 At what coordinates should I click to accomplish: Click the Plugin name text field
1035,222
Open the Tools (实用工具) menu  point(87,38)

· · · · · · ·

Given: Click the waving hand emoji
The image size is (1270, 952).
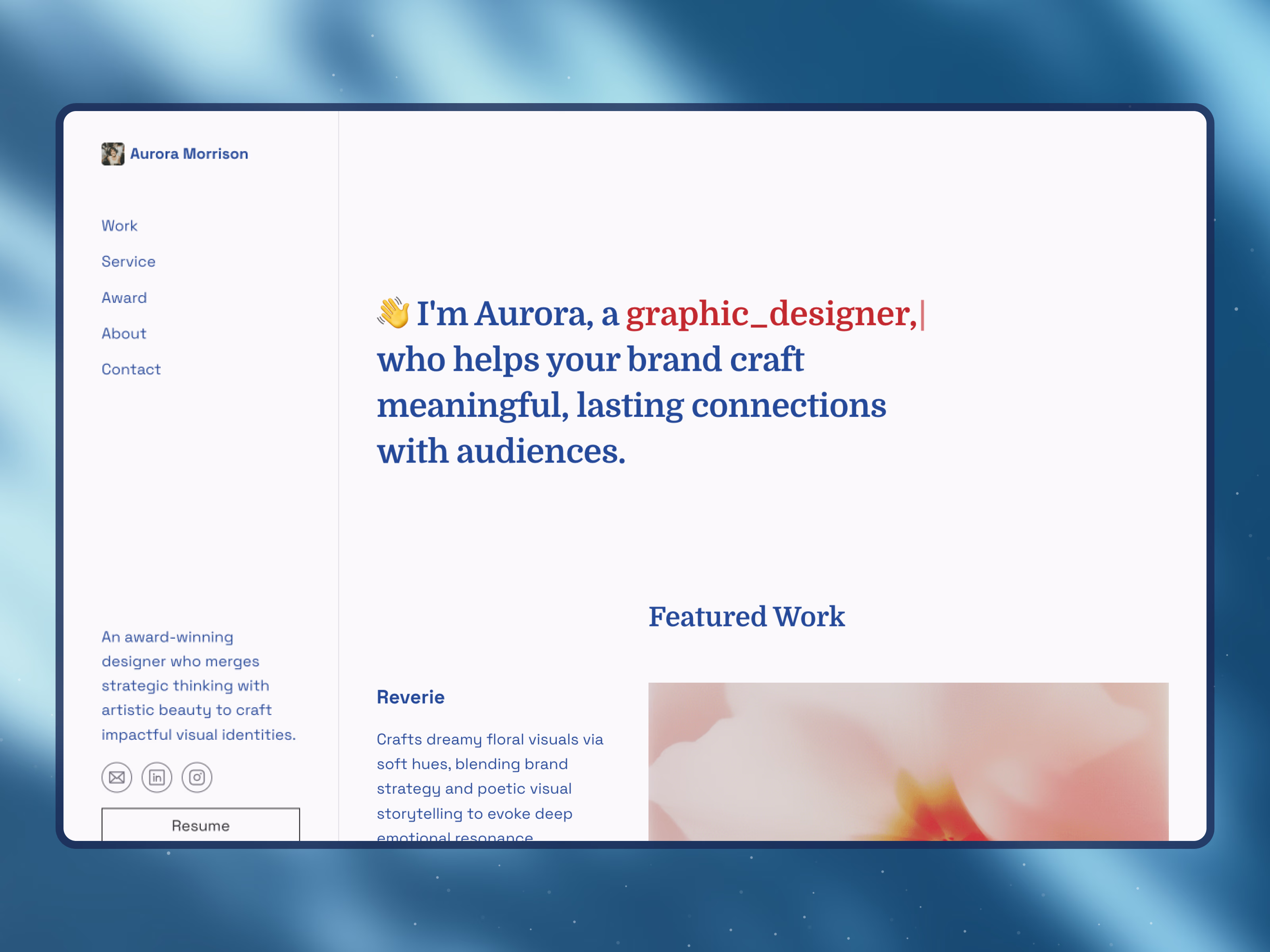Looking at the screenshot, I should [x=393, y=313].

· · · · · · ·

Find "At what coordinates" in the entries above and copy that whole line exactly, then each line after it through the line that contains "Open the Tools".

 At what coordinates should I click to accomplish: Click the Plugin name text field
1035,222
Open the Tools (实用工具) menu  point(87,38)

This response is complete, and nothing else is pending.